» **PROBLEM STATEMENT**
Among the entries below, only the lines starting at the one with "Home (80, 344)" and ending at the one with "20 (1029, 933)", both included, are to be printed exactly.
*** Begin section ***
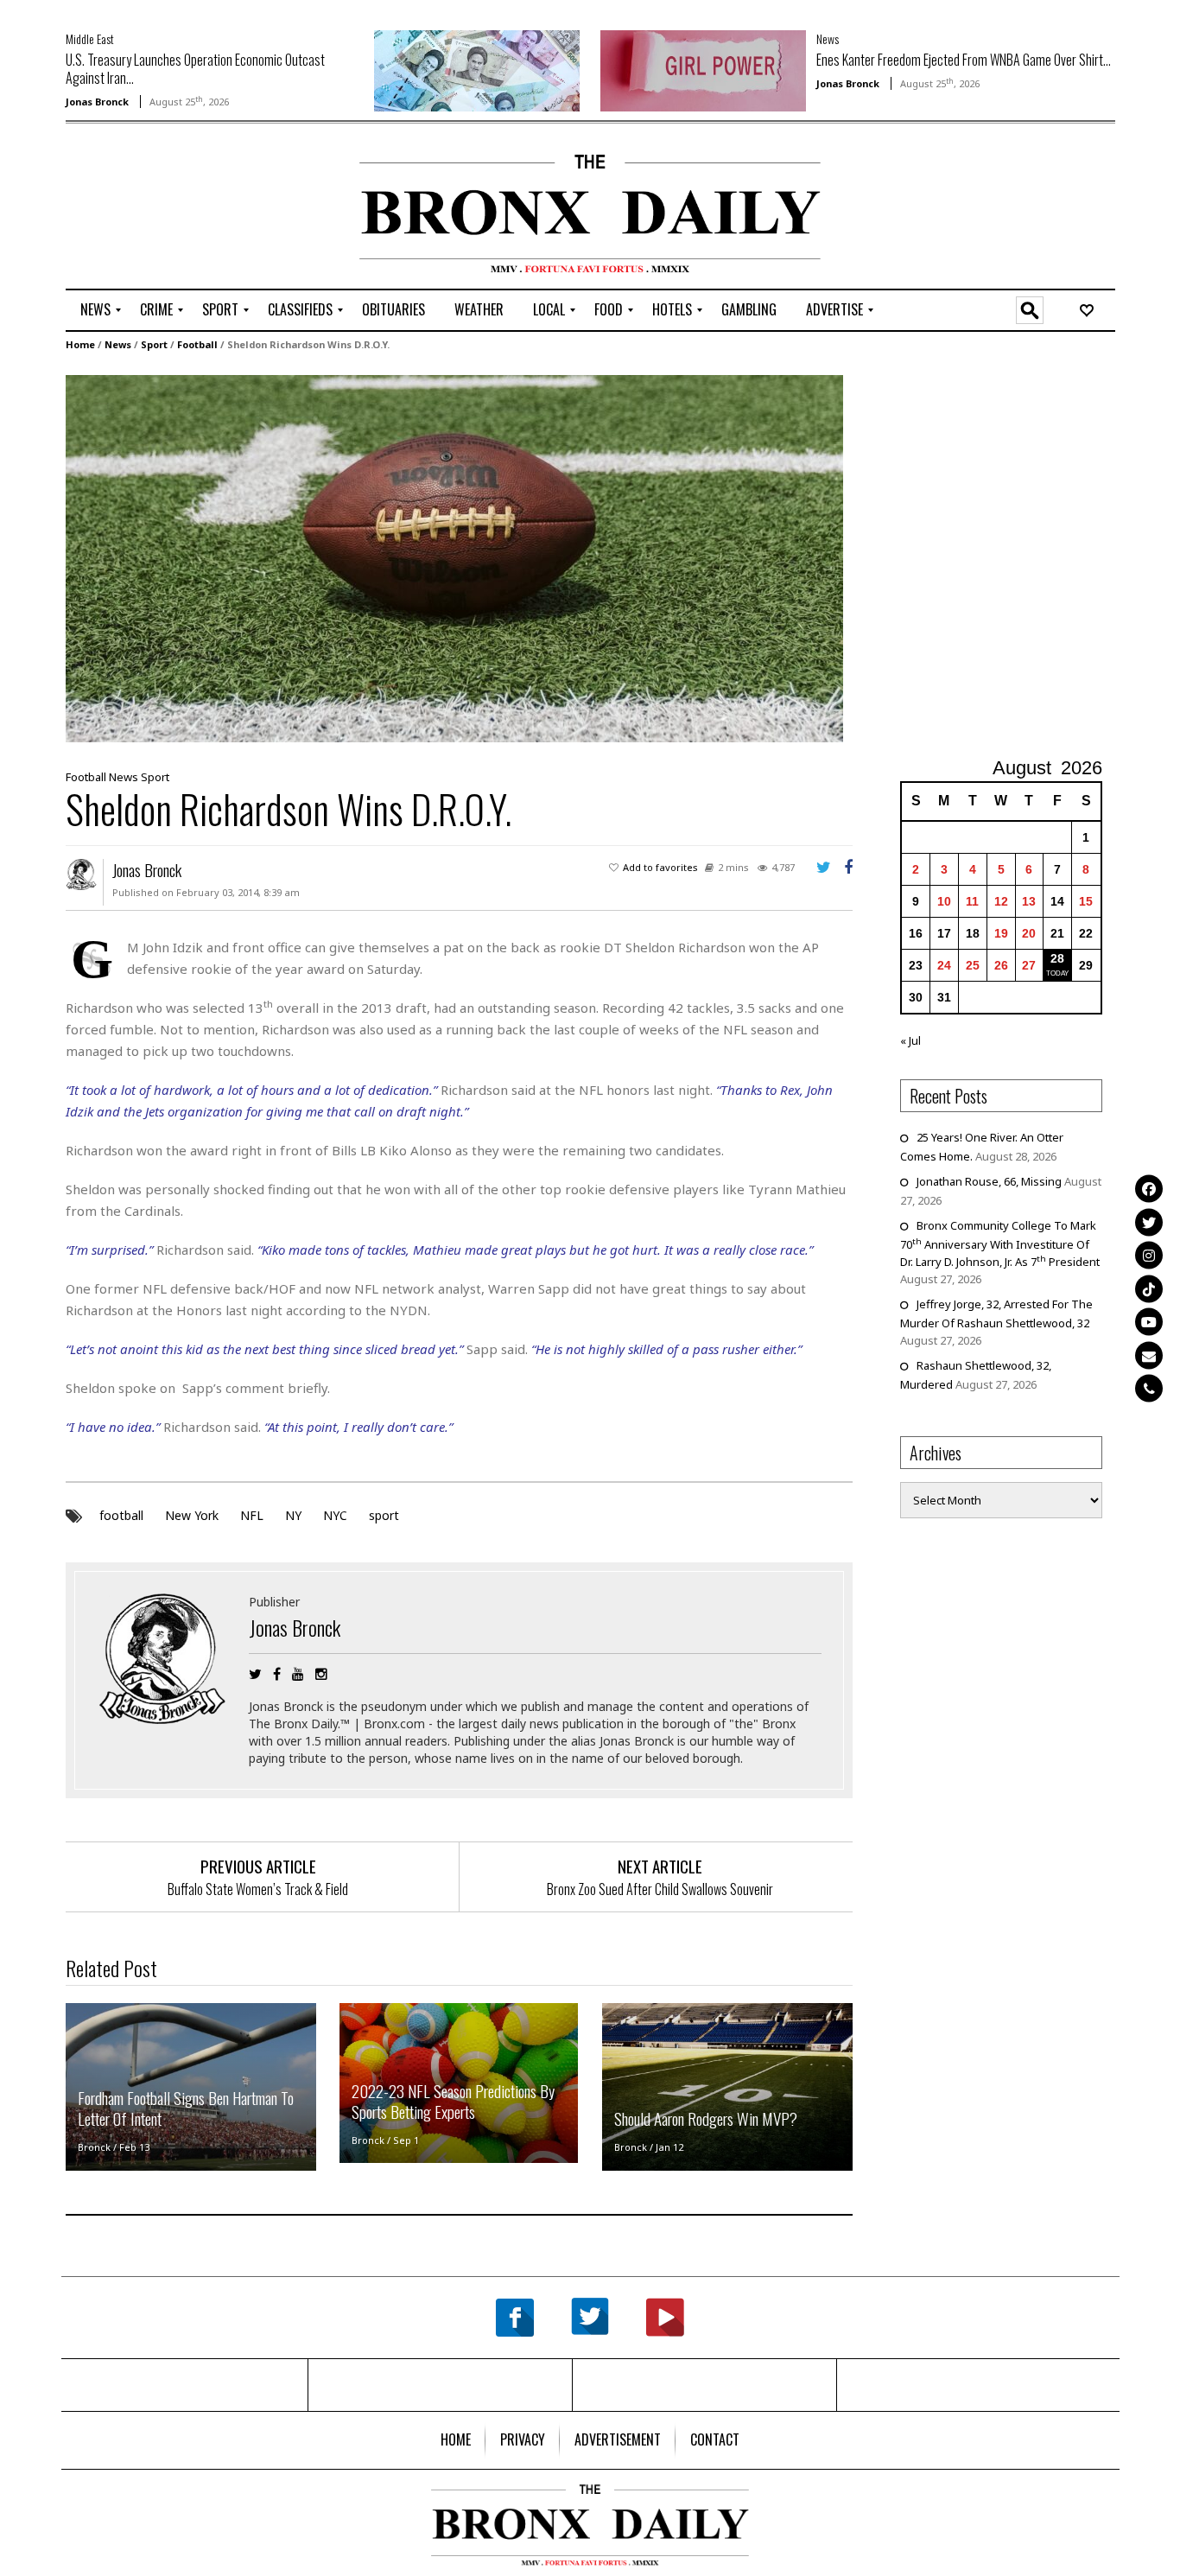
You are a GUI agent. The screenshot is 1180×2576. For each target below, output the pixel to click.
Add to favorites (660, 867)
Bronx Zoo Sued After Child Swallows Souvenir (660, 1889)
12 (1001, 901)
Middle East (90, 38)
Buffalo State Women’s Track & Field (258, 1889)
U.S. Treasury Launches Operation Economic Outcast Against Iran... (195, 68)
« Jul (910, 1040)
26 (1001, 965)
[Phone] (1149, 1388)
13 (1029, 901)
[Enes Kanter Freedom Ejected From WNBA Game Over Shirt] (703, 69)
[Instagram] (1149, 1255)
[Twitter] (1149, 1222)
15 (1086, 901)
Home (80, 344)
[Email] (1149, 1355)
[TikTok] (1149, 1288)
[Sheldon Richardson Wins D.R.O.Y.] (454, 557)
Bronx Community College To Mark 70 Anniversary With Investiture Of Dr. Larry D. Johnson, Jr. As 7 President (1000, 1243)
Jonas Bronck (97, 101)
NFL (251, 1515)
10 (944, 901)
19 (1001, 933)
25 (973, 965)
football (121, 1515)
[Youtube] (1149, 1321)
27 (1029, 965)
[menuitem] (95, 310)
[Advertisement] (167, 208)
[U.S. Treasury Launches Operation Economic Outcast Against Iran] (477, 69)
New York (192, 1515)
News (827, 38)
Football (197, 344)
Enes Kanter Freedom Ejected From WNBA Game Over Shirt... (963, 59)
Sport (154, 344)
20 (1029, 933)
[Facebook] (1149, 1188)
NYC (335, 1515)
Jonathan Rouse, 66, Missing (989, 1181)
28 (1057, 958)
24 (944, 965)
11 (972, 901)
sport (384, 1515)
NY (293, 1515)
*** End section ***
» **TASK RESPONSE**
Home (80, 344)
[Email] (1149, 1355)
[TikTok] (1149, 1288)
[Sheldon Richardson Wins D.R.O.Y.] (454, 557)
Bronx Community College To Mark 70 Anniversary With Investiture Of Dr. Larry D. Johnson, Jr. As 7 President (1000, 1243)
Jonas Bronck (97, 101)
NFL (251, 1515)
10 (944, 901)
19 (1001, 933)
25 (973, 965)
football (121, 1515)
[Youtube] (1149, 1321)
27 (1029, 965)
[menuitem] (95, 310)
[Advertisement] (167, 208)
[U.S. Treasury Launches Operation Economic Outcast Against Iran] (477, 69)
New York (192, 1515)
News (827, 38)
Football (197, 344)
Enes Kanter Freedom Ejected From WNBA Game Over Shirt... (963, 59)
Sport (154, 344)
20 (1029, 933)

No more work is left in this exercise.